Repeat all of the material exactly, with no line missing.
------------------------------------------------
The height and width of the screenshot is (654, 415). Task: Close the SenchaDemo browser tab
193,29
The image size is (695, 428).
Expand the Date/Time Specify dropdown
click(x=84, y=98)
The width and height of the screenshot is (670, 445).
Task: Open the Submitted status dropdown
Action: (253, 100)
------------------------------------------------
Output ::
The height and width of the screenshot is (654, 415). Task: Close the SenchaDemo browser tab
193,29
The image size is (695, 428).
Expand the Date/Time Specify dropdown
click(x=84, y=98)
The width and height of the screenshot is (670, 445).
Task: Open the Submitted status dropdown
Action: (253, 100)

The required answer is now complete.